Description of problem: when installing a new baremetal, ipi, cluster, masters dont come up or show as localhost.localdomain and deployment is blocked. Version-Release number of selected component (if applicable): 4.6+ How reproducible: it constantly happens but only in specific environments. Steps to Reproduce: 1. run the installer 2. wait for masters to appear Actual results: ``` [root@cnfd1-installer ~]# oc get node NAME STATUS ROLES AGE VERSION localhost.localdomain NotReady master 9m45s v1.19.0-rc.2+aaf4ce1-dirty ``` Expected results: all 3 masters should appear with their proper fqdn Additional info: I believe this is due to slow DHCP response, triggering some kind of nm related race condition. nevertheless /etc/systemd/system/kubelet.service.d/20-nodenet.conf contains the correct ip for the node.
we are still facing this issue, i tried to deploy a cluster with 4.6.0-0.nightly-2020-09-09-083207 and the node name is localhost.localdomain [root@cnfd1-installer ~]# oc version Client Version: 4.6.0-0.nightly-2020-09-09-083207 Kubernetes Version: v1.19.0-rc.2+068702d [root@cnfd1-installer ~]# oc get node NAME STATUS ROLES AGE VERSION localhost.localdomain NotReady master,virtual 22h v1.19.0-rc.2+068702d
Is this happening with IPv6 on either of the networks? Or is this an IPv4 only deployment? I'm asking because nowadays we use the NetworkManager internal IPv6 client, which does not parse the IPV6 hostname DHCP option.

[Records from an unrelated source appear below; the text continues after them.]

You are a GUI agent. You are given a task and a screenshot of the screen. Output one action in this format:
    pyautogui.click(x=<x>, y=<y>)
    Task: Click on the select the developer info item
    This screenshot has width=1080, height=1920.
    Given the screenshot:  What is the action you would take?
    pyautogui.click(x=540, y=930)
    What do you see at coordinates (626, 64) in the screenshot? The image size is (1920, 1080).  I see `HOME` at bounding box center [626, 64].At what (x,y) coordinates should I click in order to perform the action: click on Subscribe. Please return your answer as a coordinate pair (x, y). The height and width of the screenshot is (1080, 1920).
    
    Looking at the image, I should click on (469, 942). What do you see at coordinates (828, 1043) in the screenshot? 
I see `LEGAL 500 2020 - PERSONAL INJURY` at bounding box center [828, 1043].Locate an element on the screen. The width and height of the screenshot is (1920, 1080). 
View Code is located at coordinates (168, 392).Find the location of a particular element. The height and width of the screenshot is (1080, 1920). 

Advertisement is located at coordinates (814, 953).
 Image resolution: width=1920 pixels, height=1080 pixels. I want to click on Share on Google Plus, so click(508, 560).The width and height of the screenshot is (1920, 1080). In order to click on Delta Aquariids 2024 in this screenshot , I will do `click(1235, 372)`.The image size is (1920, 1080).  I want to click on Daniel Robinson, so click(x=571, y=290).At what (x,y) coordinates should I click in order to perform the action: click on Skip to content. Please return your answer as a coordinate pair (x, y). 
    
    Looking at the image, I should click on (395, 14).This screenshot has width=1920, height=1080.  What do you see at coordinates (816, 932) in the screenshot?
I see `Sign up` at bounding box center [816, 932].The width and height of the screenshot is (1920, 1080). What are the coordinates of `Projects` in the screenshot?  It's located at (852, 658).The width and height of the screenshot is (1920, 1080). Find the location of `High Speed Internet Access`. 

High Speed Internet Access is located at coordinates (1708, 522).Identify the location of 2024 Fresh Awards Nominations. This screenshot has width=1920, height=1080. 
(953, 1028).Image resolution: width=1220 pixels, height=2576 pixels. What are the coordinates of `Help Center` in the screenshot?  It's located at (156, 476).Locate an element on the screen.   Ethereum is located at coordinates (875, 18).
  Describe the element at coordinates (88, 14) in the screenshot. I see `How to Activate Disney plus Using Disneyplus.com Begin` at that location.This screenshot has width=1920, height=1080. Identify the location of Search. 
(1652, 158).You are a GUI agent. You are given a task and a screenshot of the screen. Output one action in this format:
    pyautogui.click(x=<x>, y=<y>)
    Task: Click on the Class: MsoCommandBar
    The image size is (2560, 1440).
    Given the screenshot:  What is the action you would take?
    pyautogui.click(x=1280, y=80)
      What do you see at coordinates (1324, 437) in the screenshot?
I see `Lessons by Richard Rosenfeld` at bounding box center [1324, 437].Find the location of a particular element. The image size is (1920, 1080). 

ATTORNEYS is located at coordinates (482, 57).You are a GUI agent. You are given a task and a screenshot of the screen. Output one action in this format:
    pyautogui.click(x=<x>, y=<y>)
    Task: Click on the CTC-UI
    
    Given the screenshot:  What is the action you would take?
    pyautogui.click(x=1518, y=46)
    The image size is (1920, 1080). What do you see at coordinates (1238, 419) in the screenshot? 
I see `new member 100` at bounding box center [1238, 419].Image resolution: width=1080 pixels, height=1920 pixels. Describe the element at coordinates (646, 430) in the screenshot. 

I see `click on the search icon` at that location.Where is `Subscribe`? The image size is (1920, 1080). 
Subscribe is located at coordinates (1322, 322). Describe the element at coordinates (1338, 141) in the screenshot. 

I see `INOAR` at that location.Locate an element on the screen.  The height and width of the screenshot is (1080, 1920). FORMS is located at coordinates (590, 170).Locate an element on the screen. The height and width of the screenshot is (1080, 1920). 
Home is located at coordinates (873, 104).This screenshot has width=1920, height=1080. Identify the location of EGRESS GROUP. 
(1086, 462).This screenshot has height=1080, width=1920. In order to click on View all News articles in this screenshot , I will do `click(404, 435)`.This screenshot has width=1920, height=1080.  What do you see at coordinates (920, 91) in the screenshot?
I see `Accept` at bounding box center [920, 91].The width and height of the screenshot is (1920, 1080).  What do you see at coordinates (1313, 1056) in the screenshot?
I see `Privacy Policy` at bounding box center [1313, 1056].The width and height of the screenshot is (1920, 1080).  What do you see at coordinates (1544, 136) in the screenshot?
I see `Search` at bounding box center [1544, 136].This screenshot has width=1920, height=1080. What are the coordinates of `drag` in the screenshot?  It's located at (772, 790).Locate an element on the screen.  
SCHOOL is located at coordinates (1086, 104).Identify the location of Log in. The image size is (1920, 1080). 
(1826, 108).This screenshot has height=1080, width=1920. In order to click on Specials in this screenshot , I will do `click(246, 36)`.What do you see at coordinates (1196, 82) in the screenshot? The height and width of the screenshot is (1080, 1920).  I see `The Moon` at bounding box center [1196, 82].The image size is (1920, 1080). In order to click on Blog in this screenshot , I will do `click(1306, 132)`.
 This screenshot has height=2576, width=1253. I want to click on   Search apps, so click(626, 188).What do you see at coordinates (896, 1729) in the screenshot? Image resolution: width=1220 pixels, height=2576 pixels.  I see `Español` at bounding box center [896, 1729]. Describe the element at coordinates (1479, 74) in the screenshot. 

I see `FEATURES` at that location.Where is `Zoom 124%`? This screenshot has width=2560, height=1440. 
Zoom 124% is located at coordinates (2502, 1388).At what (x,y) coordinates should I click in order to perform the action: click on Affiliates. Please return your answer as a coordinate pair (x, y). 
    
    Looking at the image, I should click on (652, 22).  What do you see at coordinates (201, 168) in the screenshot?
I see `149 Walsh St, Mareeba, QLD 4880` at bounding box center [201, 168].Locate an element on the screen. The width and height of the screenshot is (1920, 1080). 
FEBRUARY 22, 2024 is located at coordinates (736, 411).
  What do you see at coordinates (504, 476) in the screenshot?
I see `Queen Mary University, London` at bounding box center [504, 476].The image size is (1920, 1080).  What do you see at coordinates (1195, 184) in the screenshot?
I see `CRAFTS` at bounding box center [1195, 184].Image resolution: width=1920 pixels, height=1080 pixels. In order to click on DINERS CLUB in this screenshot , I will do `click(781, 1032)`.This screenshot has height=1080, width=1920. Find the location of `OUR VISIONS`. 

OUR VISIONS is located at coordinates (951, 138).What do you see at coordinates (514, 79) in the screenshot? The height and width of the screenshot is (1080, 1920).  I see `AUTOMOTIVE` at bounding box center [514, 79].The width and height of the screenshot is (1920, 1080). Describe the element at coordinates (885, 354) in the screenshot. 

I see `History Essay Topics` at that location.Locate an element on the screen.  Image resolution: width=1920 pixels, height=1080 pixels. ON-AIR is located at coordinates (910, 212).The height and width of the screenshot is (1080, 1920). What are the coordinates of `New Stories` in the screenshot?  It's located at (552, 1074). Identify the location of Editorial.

This is ipv4 and seems to be different from the issue that was breaking our ipv6 deployments. I forgot to update here with the results of my investigation, but this is what I found: I can see what's happening, but I have no idea why. I see the same flow as before: node boots, gets hostname, configure-ovs.sh unconfigures the interface, node loses hostname, configure-ovs brings up br-ex, node gets ip again. The difference is that after it DHCPs br-ex it doesn't get a hostname again. It proceeds to sit there for five minutes waiting for node-valid-hostname, which eventually times out and the subsequent services start up, then a couple of minutes later it gets a hostname again. That 6+ minute delay is too long to be explained just by slow DHCP or rDNS. I think we may need to talk to the NM team about what's going on here. The next step is going to be deploying in this environment with trace logging enabled in NM. They're going to ask us for that anyway when we raise this to them. I've pushed an MCO patch[0] to enable trace logging and I believe Yuval is going to deploy with it. 0: https://github.com/cybertron/machine-config-operator/tree/nm-trace
this is ipv4 trying with that nm-trace didnt reproduce the issue
4.6.0-0.nightly-2020-09-09-083207 is no longer available. Is this happening consistently with a newer, available build on the affected environments?
Please try to reproduce on a current build. We believe this to be fixed by https://github.com/openshift/machine-config-operator/pull/2094. If you are not able to reproduce this, I propose this be marked as a duplicate of BZ #1879156.
*** This bug has been marked as a duplicate of bug 1879156 ***
I deployed the same cluster with 4.6.0-0.nightly-2020-09-21-081745 and it seems to work fine.